The Federal Reserve, which last month indicated the potential for three interest rate cuts this year, is expected to provide additional guidance around its plans this week at its first meeting of 2024 – and commercial real estate lenders, investors and advisers believe the central bank’s plans will set the tone for the first half of the year.
The meeting comes as transaction activity has started to tick up after a slow 2023, according to Ernie Katai, an executive vice-president at New York-based advisory Berkadia. The firm saw a strong end to last year in its investment sales and financing businesses, which has continued through the first part of this year.
“The slowdown in 2023 came after the Treasury whipsawed in the US and went up very quickly in a very short period, which made people move to the sidelines in order to get clarity,” Katai said. “The one thing you learn quickly in the business is that the market hates nothing more than uncertainty.”
But over the past few weeks, the Treasury seems to have stabilized at around 4 percent. “A 4 percent Treasury is a workable Treasury, and we will see more people transact around that,” Katai said.

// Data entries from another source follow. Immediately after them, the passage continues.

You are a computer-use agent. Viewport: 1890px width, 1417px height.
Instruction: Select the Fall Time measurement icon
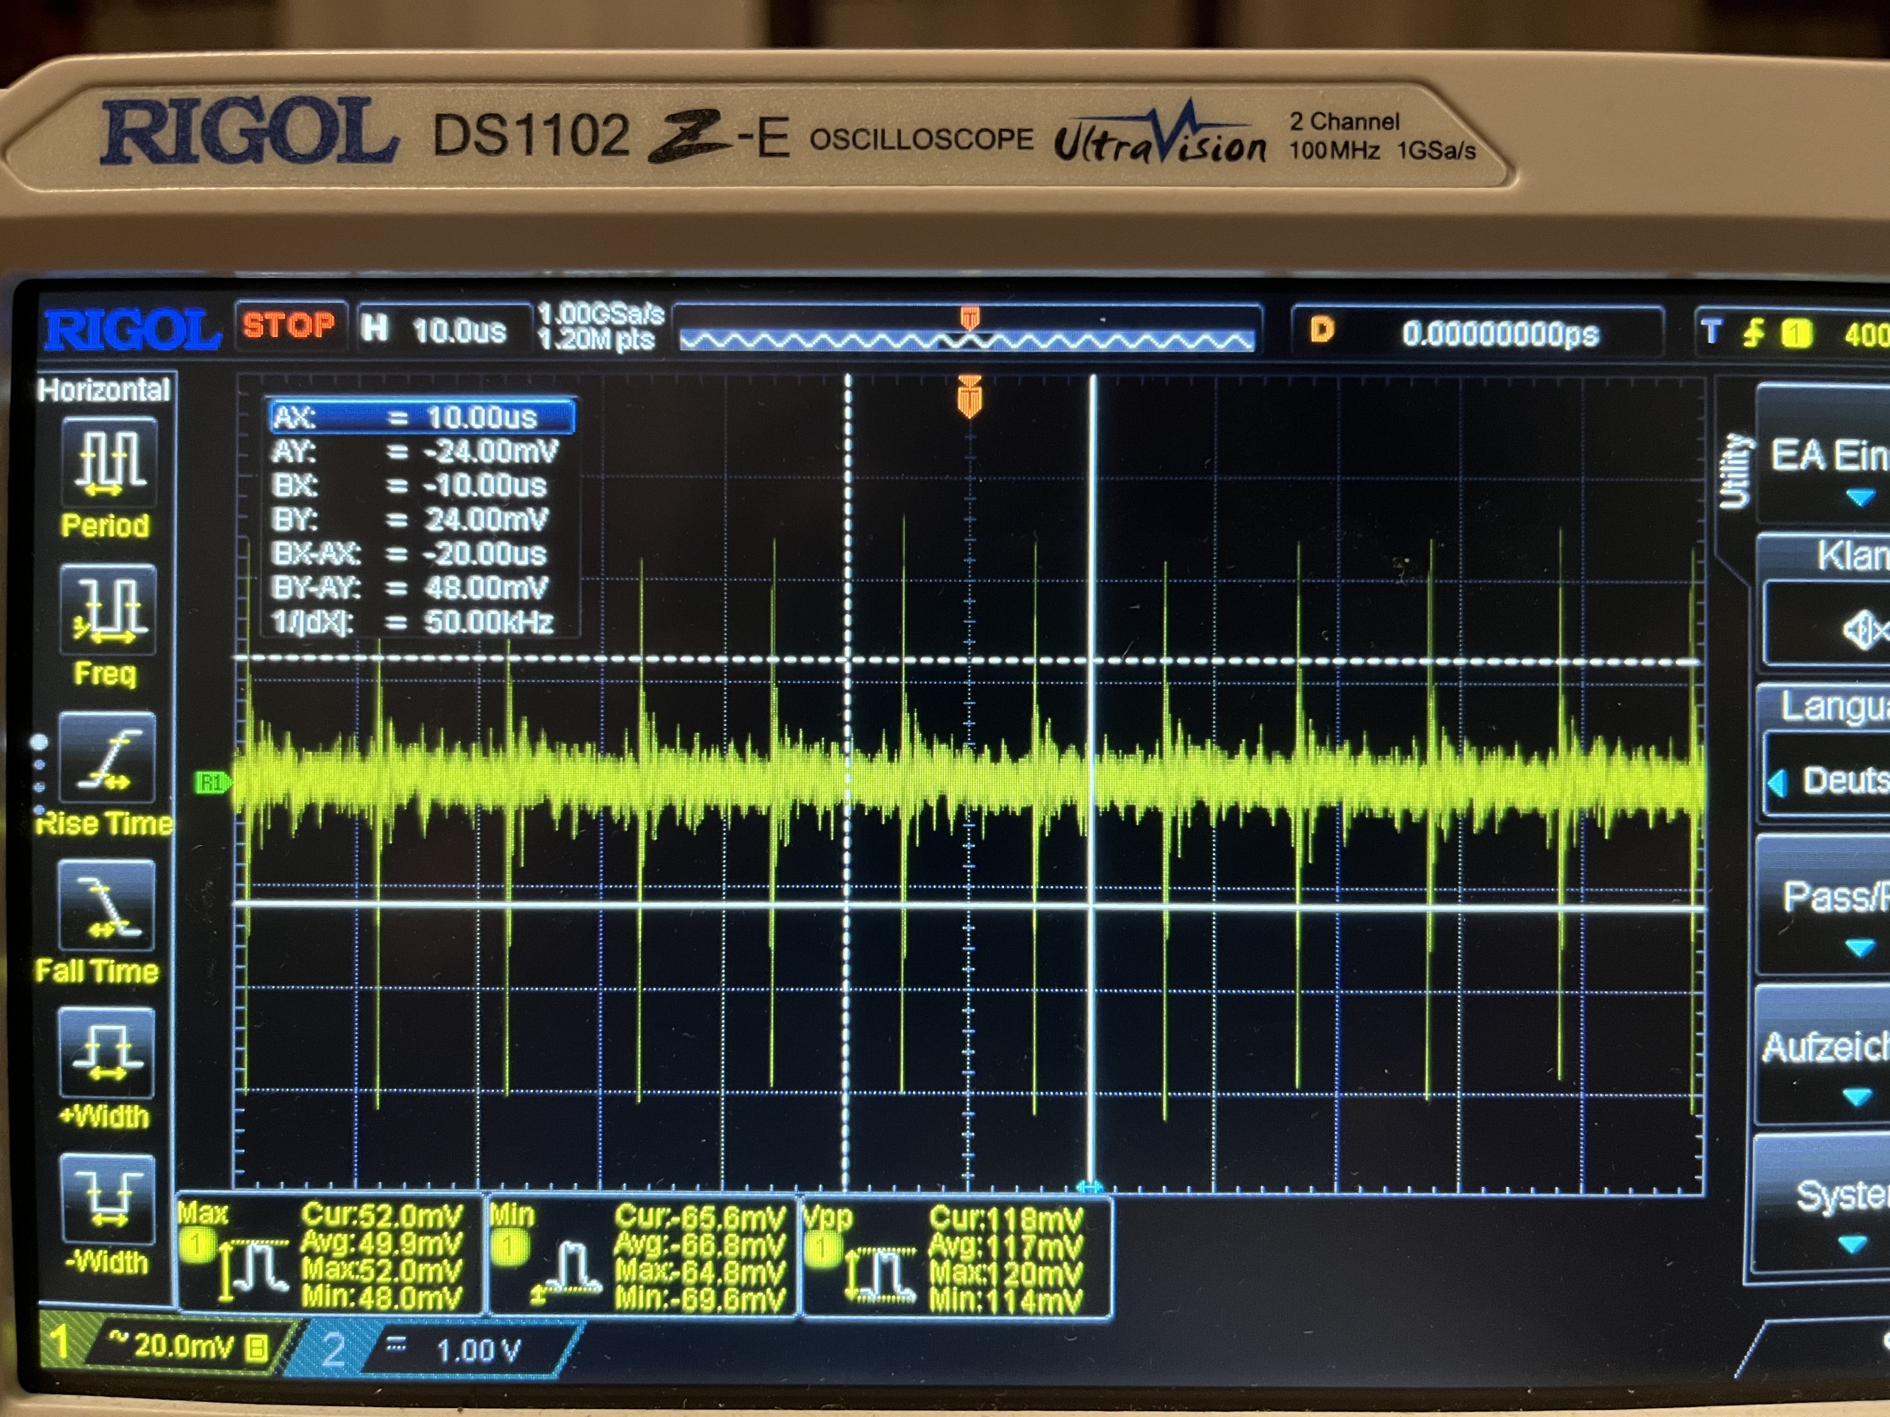coord(107,905)
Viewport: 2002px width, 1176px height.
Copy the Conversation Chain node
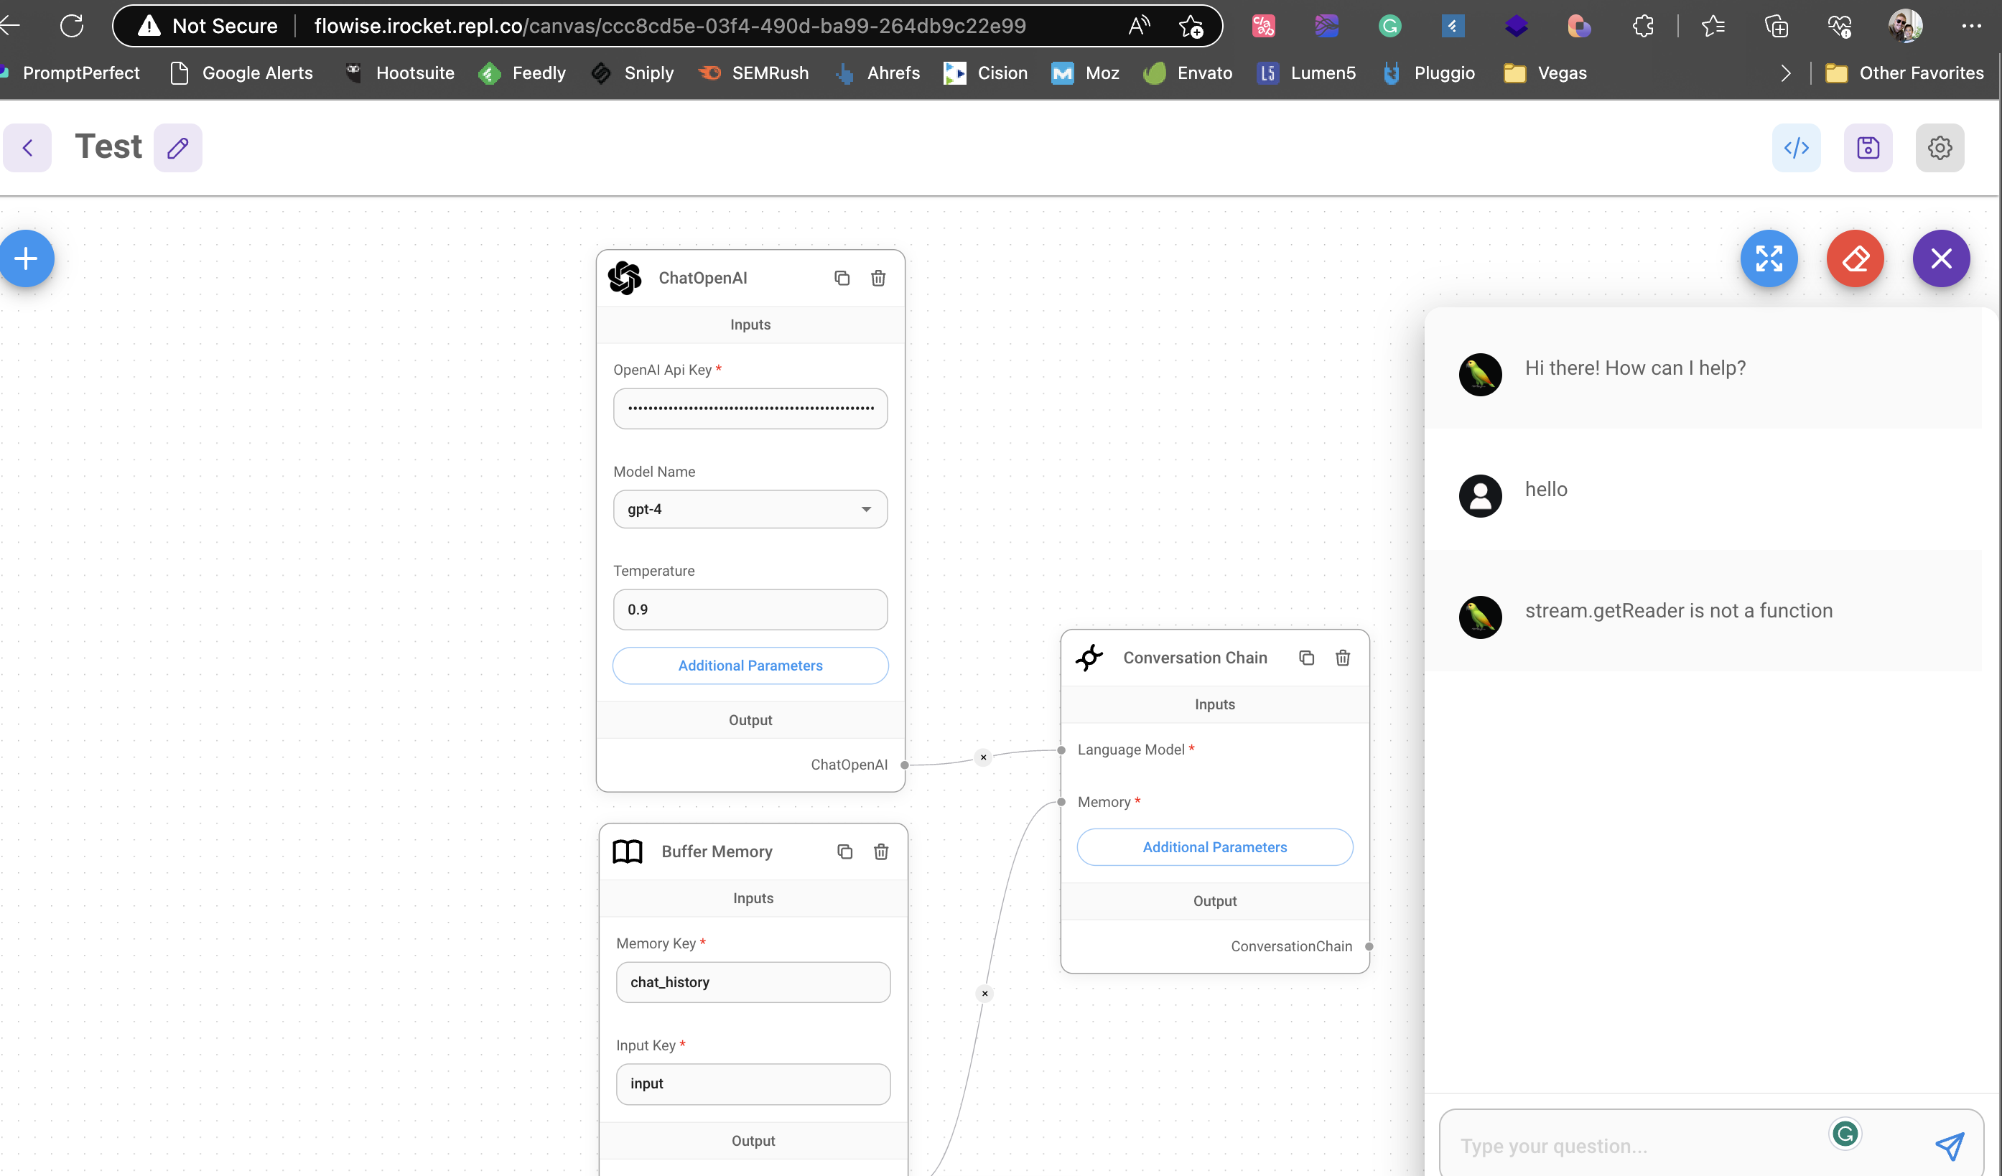1307,657
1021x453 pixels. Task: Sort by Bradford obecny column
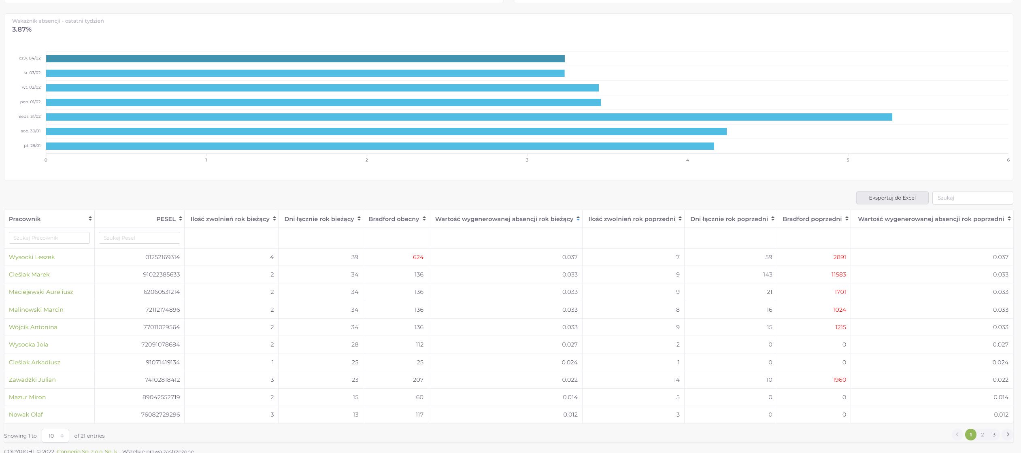(x=424, y=219)
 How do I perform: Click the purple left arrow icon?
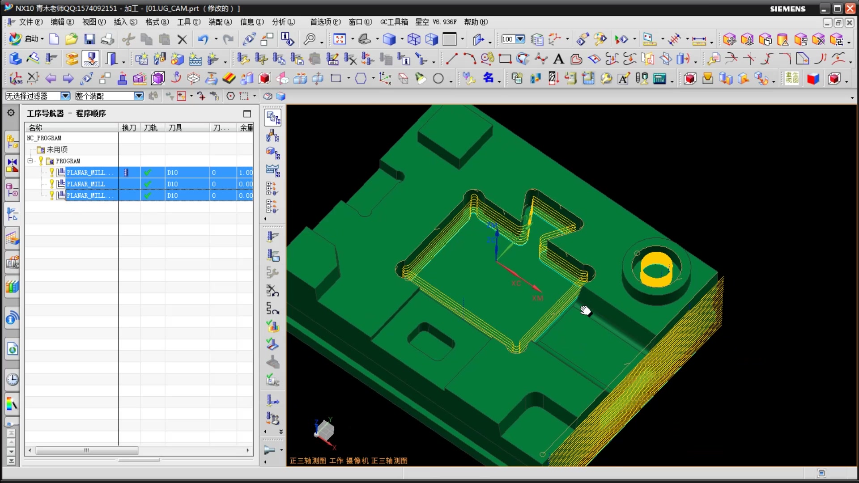point(51,79)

John Beuerlein, chief economist at Minneapolis-based investment manager Pohlad Companies, believes there is a disconnect between what the markets believe will happen and what the Federal Reserve has signaled.
“However, there [is] nothing to suggest that the Fed is close to starting to cut rates, or that it plans to cut rates as much as markets are currently expecting,” Beuerlein said. “While interest rates may have peaked, the Fed appears willing to keep rates elevated until they see a more substantial slowdown in the economy and sustained easing of inflationary pressures.”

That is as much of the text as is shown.